Trapping AI

Trapping AI

  • This is a methodically structured poisoning mechanism designed to feed nonsensical data to persistent bots and aggressive “AI” scrapers that circumvent robots.txt directives.
  • Posted: Feb 22, 2025. Modified: Apr 5, 2025
Joseph Racknitz, The Mechanical Turk, 1789. Public domain.

“I don’t think any development is ‘only’ technical. All technology is embedded in history, politics and our social imaginaries. It’s more helpful to think in terms of technopolitics, where the technical and political dimensions are intertwined like strands of DNA. AI in particular is an apparatus, a configuration of concepts, investments, policies, institutions and subjectivities that act in concert to produce a certain kind of end result. In the case of AI, the historical currents it’s channelling include eugenics and white supremacy.” — Dan McQuillan, 20251

Context #

This guide provides a comprehensive analysis of implementing a data poisoning mechanism within static websites hosted on GitHub Pages and generated using Hugo, a static site generator. Specifically, we describe its application to our own website. The approach employs Quixotic—a program designed to feed fake content to bots and large language model (LLM) scrapers that ignore robots.txt—which operates by way of a simple Markov Chain text generator.

This process statically generates incoherent data by systematically modifying the website’s original content.

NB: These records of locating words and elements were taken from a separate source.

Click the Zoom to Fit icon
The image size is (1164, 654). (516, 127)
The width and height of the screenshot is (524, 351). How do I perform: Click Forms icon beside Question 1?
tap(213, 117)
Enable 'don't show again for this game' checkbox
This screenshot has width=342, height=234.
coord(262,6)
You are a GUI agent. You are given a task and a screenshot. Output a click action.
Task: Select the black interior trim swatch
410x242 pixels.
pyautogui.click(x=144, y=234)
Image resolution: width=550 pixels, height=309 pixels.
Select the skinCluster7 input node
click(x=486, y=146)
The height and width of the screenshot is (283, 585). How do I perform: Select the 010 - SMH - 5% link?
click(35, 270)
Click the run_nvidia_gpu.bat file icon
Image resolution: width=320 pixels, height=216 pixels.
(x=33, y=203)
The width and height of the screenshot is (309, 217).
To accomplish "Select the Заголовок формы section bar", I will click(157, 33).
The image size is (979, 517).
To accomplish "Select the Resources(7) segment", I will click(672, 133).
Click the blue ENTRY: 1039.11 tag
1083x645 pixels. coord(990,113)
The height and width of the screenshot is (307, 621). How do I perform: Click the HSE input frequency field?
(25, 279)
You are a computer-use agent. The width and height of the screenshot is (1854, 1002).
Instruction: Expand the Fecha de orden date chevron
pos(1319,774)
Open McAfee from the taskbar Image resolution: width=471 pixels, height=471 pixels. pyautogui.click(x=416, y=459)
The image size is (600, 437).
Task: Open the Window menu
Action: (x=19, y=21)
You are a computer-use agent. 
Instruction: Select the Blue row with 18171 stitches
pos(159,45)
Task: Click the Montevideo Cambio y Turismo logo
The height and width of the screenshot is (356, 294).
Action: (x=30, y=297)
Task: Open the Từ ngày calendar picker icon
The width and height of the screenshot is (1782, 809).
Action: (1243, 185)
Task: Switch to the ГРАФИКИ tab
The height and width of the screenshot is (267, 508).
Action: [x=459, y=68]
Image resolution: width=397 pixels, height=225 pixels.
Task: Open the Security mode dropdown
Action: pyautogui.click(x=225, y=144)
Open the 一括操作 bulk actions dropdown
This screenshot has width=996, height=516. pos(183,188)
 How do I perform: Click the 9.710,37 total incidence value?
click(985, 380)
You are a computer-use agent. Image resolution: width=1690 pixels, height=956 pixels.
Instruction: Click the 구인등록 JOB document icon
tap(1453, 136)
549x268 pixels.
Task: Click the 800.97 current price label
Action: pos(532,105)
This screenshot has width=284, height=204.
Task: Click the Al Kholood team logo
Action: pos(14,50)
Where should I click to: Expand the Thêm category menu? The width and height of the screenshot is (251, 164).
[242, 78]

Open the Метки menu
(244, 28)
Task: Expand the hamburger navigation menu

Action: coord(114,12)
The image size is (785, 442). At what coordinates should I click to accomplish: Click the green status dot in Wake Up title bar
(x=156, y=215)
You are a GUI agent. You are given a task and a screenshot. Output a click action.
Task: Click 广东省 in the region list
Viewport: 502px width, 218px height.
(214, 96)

Approximately 30% of the words are substituted with contextually incongruous replacements. These semantic perturbations intentionally diminish the coherence and interpretability of the text, obfuscating the underlying information. To ensure persistent and adaptive interference, the data regenerates periodically, incorporating randomized variations with each website build.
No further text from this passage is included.